Vivian Schiller, then NPR’s CEO, sent me an email saying she thought I was piling on. They’d publicly apologized; it was time to move on. But that was all she said.
And I wrote quite a bit about the tone deaf firing of Williams on Oct. 20 – which in my opinion is what has led to all the other unprecedented events, turmoil and unwanted attention NPR has experienced in the last six months. (It is worth keeping in mind that it was NPR management that was in the limelight, not NPR’s journalism.)
My point is that I had the freedom to write whatever I thought was warranted.
They say this is the loneliest job in the newsroom – the public thinks you are a shill for NPR and NPR employees think you are an internal affairs investigative unit. Sometimes I would call an NPR staffer and the conversation would go like this:
Me: “How are you?”
Staffer: (Long pause) “I don’t know. It depends on why you are calling.”
Often I’ve felt a bit like a security guard at a private party. Just my presence – and fear of being named in a column – may help to keep folks working hard to live up to the ethics and journalism standards that NPR has established.
That said, NPR is a vibrant, growing news organization that speaks with a strong voice, authenticity and authority. Could it be better? Absolutely. But, overall, the journalism is still very good.
Here’s a laundry list of areas I perceive NPR could improve on, in no particular order:
- Make reporters’ email addresses accessible to the public.

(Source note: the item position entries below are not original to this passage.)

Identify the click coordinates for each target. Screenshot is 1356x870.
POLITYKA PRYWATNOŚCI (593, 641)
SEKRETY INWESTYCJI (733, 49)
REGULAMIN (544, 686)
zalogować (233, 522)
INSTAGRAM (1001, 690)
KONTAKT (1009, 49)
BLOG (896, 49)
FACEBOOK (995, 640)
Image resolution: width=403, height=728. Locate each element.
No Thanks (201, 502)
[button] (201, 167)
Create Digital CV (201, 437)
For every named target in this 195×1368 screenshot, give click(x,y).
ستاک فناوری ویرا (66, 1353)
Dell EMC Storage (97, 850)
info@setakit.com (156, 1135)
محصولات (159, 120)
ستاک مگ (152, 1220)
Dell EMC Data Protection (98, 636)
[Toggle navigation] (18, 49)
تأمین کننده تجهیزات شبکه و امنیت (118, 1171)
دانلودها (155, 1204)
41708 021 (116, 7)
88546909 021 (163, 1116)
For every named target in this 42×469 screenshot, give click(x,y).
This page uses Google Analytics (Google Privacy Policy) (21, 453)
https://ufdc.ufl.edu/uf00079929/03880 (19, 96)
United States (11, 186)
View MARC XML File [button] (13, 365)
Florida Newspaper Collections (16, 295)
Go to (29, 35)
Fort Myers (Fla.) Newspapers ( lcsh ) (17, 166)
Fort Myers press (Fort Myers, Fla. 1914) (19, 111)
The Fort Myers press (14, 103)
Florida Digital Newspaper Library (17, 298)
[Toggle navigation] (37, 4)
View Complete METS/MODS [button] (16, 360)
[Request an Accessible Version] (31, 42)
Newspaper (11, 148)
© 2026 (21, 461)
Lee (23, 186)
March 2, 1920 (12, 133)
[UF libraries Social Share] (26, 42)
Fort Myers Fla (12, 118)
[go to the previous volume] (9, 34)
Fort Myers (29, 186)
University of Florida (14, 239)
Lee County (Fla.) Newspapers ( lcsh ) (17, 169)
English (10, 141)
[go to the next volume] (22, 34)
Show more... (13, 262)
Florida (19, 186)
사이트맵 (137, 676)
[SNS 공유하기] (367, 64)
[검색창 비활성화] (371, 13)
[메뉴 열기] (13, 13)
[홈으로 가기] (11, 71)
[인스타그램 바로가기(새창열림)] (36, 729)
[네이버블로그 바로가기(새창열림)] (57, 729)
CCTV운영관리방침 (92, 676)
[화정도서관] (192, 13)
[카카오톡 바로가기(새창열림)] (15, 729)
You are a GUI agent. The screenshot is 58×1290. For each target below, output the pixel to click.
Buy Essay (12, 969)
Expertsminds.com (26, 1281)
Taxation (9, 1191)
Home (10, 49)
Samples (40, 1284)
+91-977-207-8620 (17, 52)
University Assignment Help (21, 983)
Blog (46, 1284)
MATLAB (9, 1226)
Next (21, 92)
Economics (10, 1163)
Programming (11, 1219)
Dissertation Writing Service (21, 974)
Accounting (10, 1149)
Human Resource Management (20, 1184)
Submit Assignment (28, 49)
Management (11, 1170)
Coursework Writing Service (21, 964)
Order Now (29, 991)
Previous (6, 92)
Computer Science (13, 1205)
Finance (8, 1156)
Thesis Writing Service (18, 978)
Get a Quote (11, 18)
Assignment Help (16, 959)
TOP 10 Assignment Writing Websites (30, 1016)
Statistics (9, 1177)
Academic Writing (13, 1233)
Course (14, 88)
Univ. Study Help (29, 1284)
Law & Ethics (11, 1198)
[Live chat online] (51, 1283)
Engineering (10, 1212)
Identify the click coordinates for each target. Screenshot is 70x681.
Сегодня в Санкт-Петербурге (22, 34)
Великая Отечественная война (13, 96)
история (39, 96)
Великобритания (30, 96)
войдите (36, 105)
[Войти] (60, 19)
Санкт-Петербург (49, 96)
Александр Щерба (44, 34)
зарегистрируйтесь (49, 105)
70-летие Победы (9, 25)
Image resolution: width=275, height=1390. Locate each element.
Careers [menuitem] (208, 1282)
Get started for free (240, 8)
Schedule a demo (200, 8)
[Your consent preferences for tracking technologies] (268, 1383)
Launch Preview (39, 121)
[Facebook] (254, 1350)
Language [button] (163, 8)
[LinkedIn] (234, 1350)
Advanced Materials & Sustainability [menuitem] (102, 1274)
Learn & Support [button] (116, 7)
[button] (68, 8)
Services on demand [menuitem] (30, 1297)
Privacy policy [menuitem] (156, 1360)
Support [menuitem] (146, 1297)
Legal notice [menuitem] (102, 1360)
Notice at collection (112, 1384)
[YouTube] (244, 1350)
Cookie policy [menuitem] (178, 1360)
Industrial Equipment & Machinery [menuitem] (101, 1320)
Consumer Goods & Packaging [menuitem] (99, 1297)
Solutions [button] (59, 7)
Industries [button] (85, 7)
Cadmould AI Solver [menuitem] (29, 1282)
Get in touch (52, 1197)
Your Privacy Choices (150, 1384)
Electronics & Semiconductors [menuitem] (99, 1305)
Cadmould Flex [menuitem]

It strikes me as so arrogant to expect people to be reachable for news stories, but not vice versa.
- Work harder to get more voices of women and people of color (including academics and other experts) on the air. They ARE out there; you have to work harder to find them. Margaret Low Smith, now the acting vice president for news, said last September in Current, that “public radio needs to sound more like a party where everyone is included.” I agree.
But the invitation list is still pretty much limited to highly educated white folks with money. Why would Hispanics or African Americans (each only about 8 percent of the audience) listen to NPR if they don’t hear themselves represented on the air? It frustrates me to hear endless white males quoted in stories and not more women in positions of authority.
- Hire someone to handle corrections. Between May 19 and May 27, apparently there were no mistakes made on NPR. I simply do not believe that. What I do believe is that the folks in charge of corrections have other more pressing duties and simply don’t have the time to investigate requests for corrections. Kudos to All Things Considered for reading listener mail every night and quickly admitting when mistakes were made. Morning Edition, why don’t you do that too? Admitting mistakes and making corrections goes a long way toward proving you are interested in accuracy – which in turn speaks toward credibility.
- Do a better job identifying think tanks and special interest groups with vague names that may not be familiar to many listeners. I know that it takes up valuable air time to describe a group like the Center for Fiscal Responsibility, but if the goal is to inform, you aren’t succeeding when you don’t identify.
- And lastly, here’s my Pet Peeve. All Things Considered should provide a wider variety of commentators on its Friday feature, This Week in Politics. I don’t have a problem with E.J. Dionne and David Brooks. But I do with them being on every week. They each write a column in a prominent newspaper, the Washington Post and The New York Times, respectively. Get some diversity of ideas, political backgrounds and ethnicity.
And now, I hand over the reins to Edward Schumacher-Matos and hope he enjoys the job –and public radio – as much as I have.